Beekeeping In Transition
We recently co-held an event on bees in Ealing with Friends of the Earth, at which we showed the film More than Honey, the latest in a line of films exploring the plight of the honeybee. The event was well publicised and well over 100 people attended, which is a very good turnout for us.
I trained earlier this year in beekeeping theory, and have participated in a few practical sessions over the last couple of years, so this was a timely event for me.

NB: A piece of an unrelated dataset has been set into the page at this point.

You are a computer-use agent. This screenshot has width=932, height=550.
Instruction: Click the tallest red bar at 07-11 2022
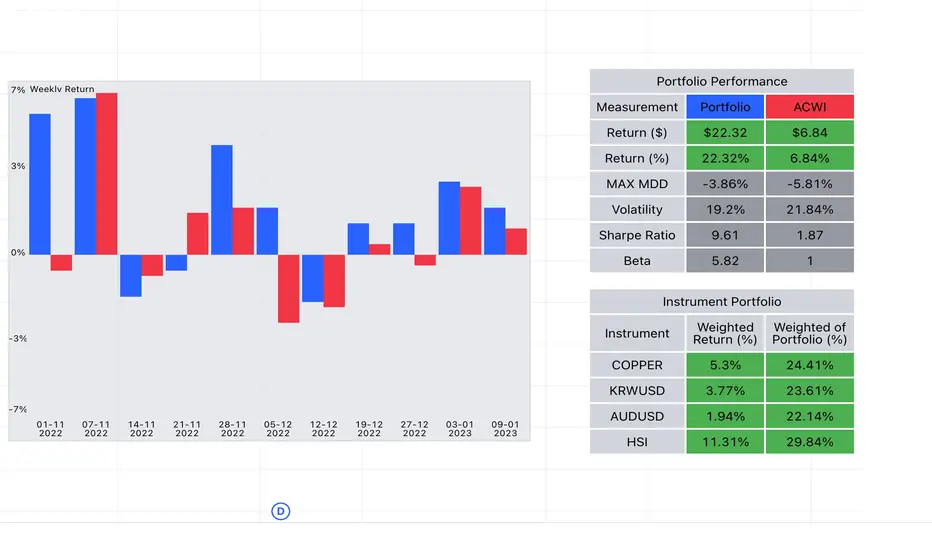point(106,174)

Most beekeepers have ‘national’ hives, in which pre-cast wax bases are provided for the bees on frames. The bees draw out the wax bases into comb, and then insert either eggs (which turn into more bees) or honey. There is a regular regime of inspection, and beekeepers intervene to stop colonies from swarming by removing cells which contain new queens. They also treat preventively to stop various conditions including the dreaded varroa mite, which is now a fact of life for most if not all beekeepers in the UK. Honey – the energy store that bees create to get them through the winter- is harvested late in the summer, and often replaced with sugar syrup.

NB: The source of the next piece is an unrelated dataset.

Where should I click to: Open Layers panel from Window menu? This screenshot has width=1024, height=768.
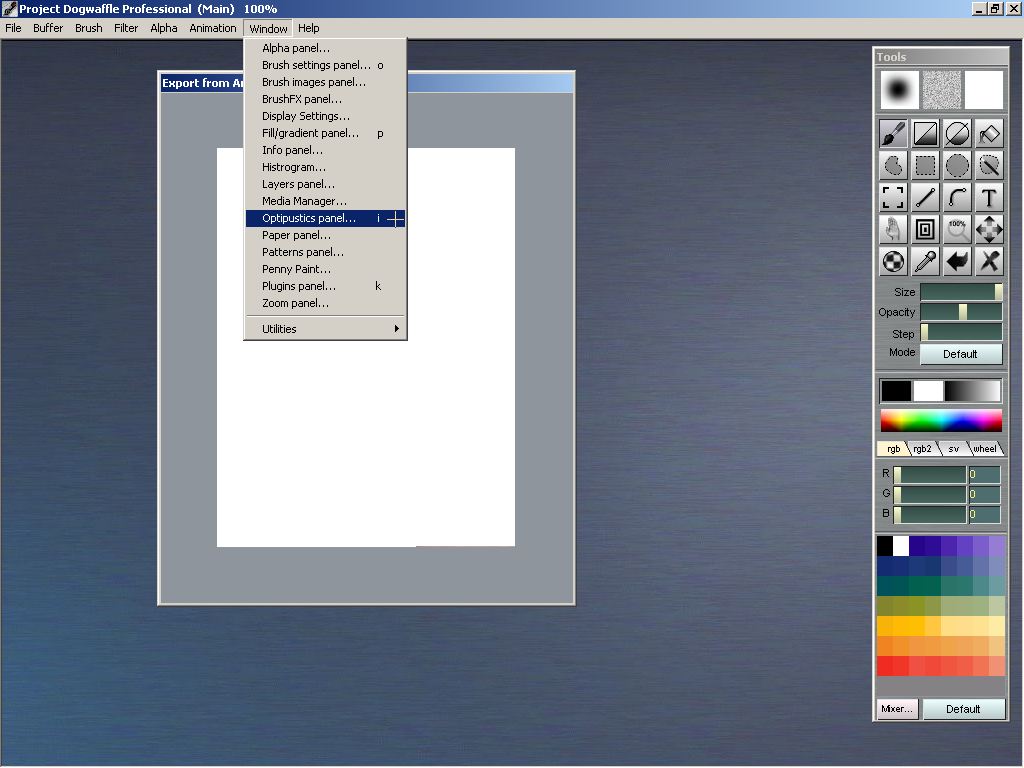pyautogui.click(x=298, y=184)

A much smaller number of beekeepers have Warré hives, and practice ‘natural’ beekeeping. This method does away with the frames and lets the bees build their own structures, which look rather like big hanging wings. The hive is rarely, if ever, opened. Honey is left in the hive until the spring, seeing the bees through the winter on their own forage. If there is any left, that is the beekeeper’s harvest; if not, well, tough. Swarming is viewed as natural, and accepted. Ask a long-standing National beekeeper about Warré hives and there will normally be a sharp intake of breath before a lengthy exposition on why you shouldn’t.
A few years ago bees started to die out in large numbers. This phenomenon has been termed ‘colony collapse disorder’ and scientists are still trying to figure out the causes – though their thinking has evolved quickly over the last few years. Was it down to the dreaded varroa mite? Was it new pesticides like neo-nicotinoids? Or was it industrial beekeeping which, by way of an example, sees colonies being shipped around the US to pollinate vast monocultures like almond orchards?
More Than Honey – and common sense - suggests that constant intervention by humans and the industrialisation of agriculture are weakening the bees so they are unable to defend themselves against illness. Imagine being regularly doused in harmful chemicals, made to eat one food type all summer then junk food all winter, and being forced to live with both your parents and your grown-up children when it is clear you – and they - need your own space. Not to mention spending half the year on the road and, to extend the analogy, sleeping in a bed that isn’t quite the right size for you. Then contrast this with just being left to your own devices and eating a diverse, locally-sourced, organic diet.
The more I find out about these amazing creatures, the more I worry that a lot of what we do to bees is for our benefit rather than theirs, and this must be reversed. I find myself increasingly drawn to natural beekeeping and have put off my plan to make a hive until I have spent some time with some of the beekeepers who practice it.
The film offers a ray of hope. Colonies of Africanised honey bees, a hybrid of African and European strains, have been entering the US (illegally – imagine, they just flew in!) and do not suffer from the problems of the regular honeybee. It seems that if left to her own devices, Nature will provide a solution.
Bees are important, but also they are a microcosm of much larger problems, notably modern farming practices. High energy inputs, monocultures, pesticides, agricultural run-off, it’s all part of the same agro-industrial nightmare. The permaculture approach – working with nature and mimicking her processes – just seems so much smarter.
It would be tempting to end this piece on a dreadful bee pun like ‘creating a buzz’ or ‘bee happy’ but in the name of our collective sanity I won’t. I’ll report back further next year as my research continues.